Tournaments such as the World Cup foster jingoism and are exploited by sponsors
10 August ~ Nation states are the result of wars, intrigues, marriage, propaganda, blackmail, lies and deception,” wrote former German cabinet minister Norbert Blum in the Süddeutsche Zeitung newspaper yesterday in a column headed Nationalism Equals Idiocy.
Blum pointed out that during the 74 years of the German Empire (1871-1945), “Germany went to war with France three times. Generations broke their skulls shedding blood because of national borders. The issues could be as banal as the exact entrenchment point of the border stone between France and Germany.” He decries the insular, backward-looking neo-nationalism of states like Poland and Hungary who’ve forgotten that they struggled for their own freedom to cross borders as recently as 1989.
Which raises the question – why do we even still have international sports tournaments? Man-created national borders are, as Blum notes, the historical result of scurrilous manoeuvring and violence, and should play little or no role in a modern, united Europe. So what is the sense in creating spurious rivalries that inflame resentments and attempt to inspire pride in something as superficial as a coloured flag?

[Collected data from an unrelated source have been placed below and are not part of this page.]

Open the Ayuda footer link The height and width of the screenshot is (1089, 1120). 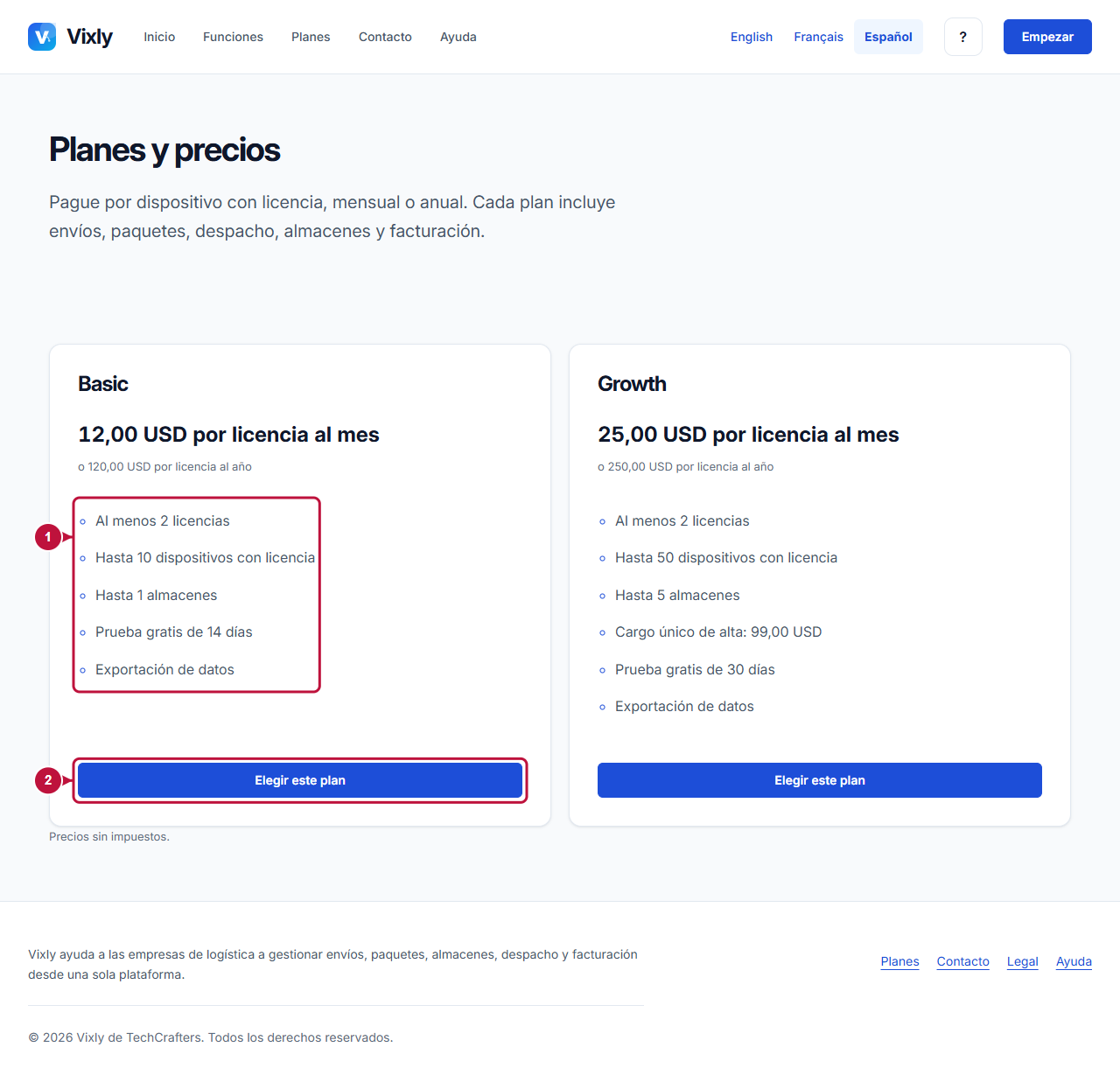1074,961
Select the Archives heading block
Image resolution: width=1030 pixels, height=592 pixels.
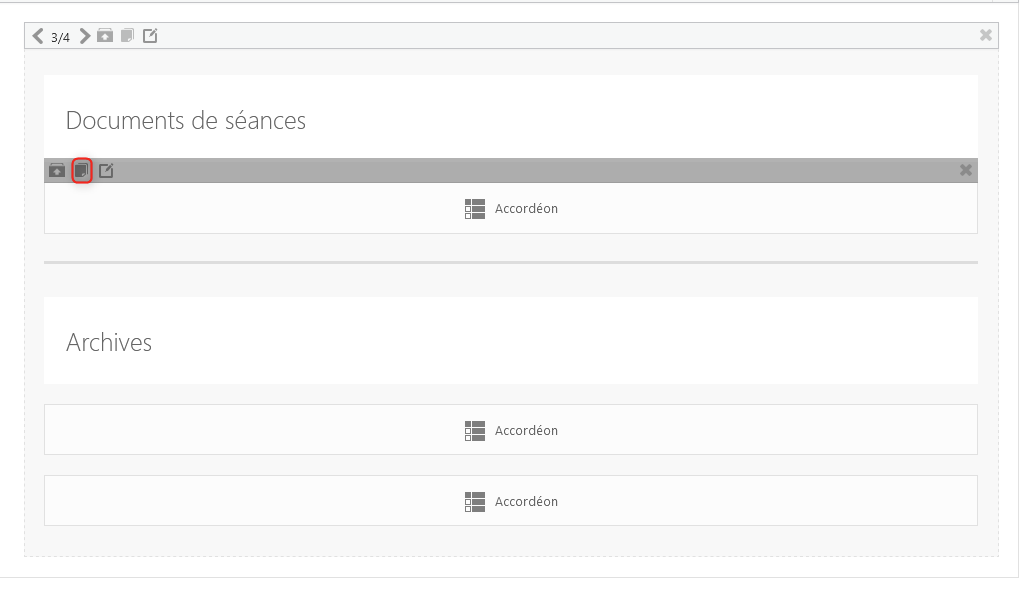(510, 340)
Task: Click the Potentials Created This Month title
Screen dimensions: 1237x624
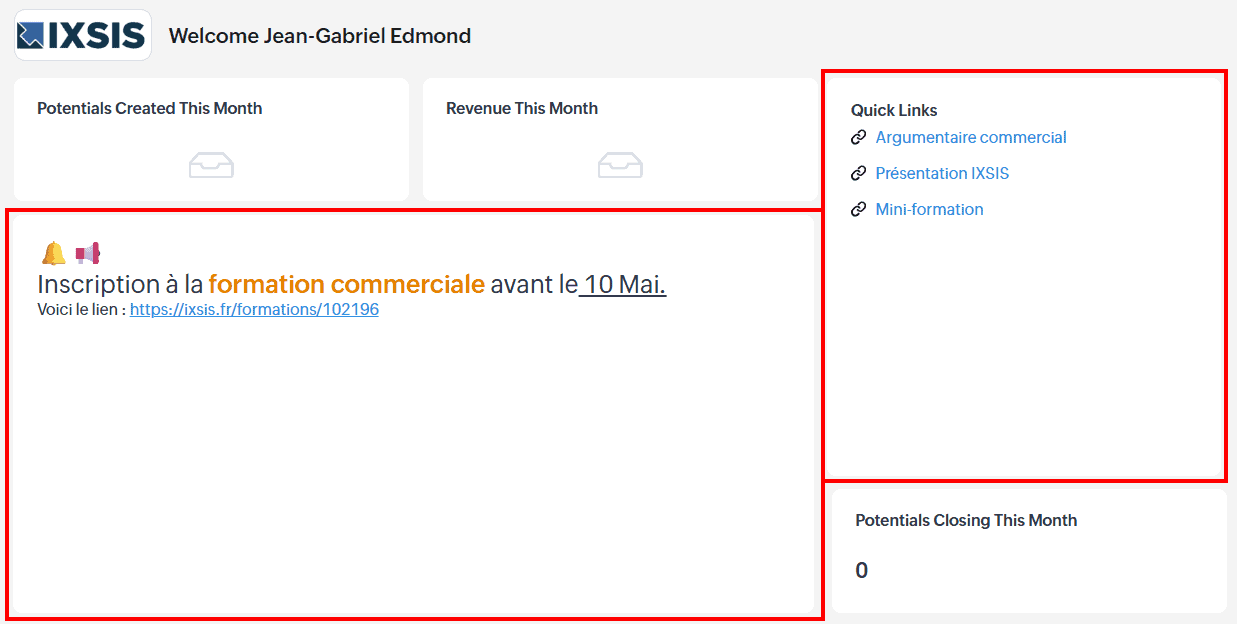Action: tap(149, 109)
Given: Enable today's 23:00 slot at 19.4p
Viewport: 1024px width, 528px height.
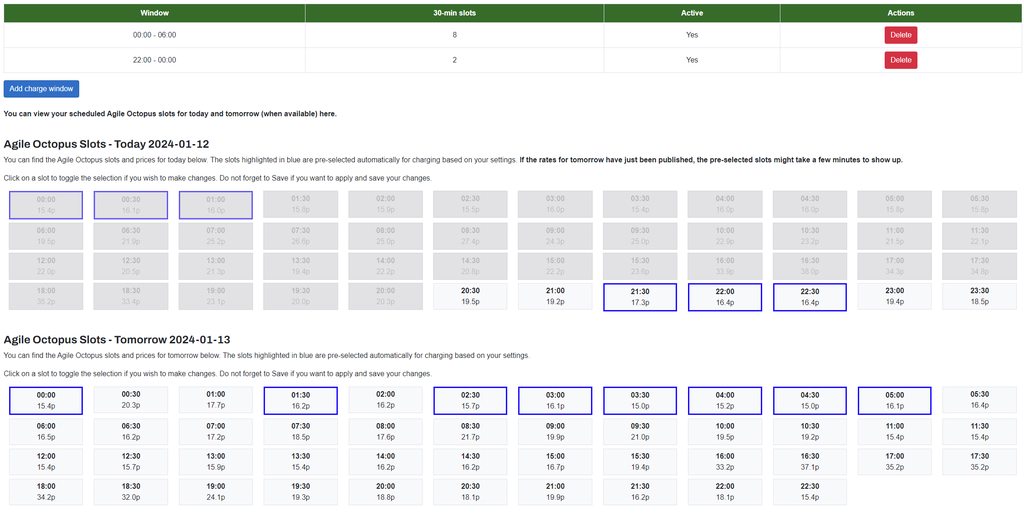Looking at the screenshot, I should [894, 297].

Monday night’s main headline on the Guardian‘s website was that two British competitors had won the bronze medal in the 10m synchronised diving event. That was the biggest story in the world at that moment in time, apparently. Yesterday morning on the German radio news we heard repeatedly the dolorous words of a table tennis player unexpectedly eliminated at the final-16 stage by an opponent ranked 40th in the world. Again and again, the media cajole us into investing our hopes for joy and a sense of fulfilment in the skills of athletes with whom we just happen to share a common passport.
The opponent, you see, has a different country name in his or her passport. For that reason alone we wish them disappointment and defeat. With some justification, you could maintain that it’s better than shooting or bombing them for the same reason, but that’s just arguing in negatives. It doesn’t help us to understand our supposed affiliation with random sportsmen and women who were born or integrated into the same geographical space that we, too, coincidentally inhabit.
Does it then make any more sense for teams from individual towns, cities, suburbs and villages to compete against each other? I would argue that it does, because most of these clubs are rooted in the social and cultural history of their communities. An individual’s identification with a club generally springs from a more concrete personal experience or contact. While a regional rivalry may suffer from multiple unpleasant facets – see, for example, the frequently poisonous and pointless exchanges between Manchester United and Liverpool fans – it’s not likely that the two cities will go to war. And at least there’s no FIFA-sourced pretence that sport serves as a healing, unifying force for good.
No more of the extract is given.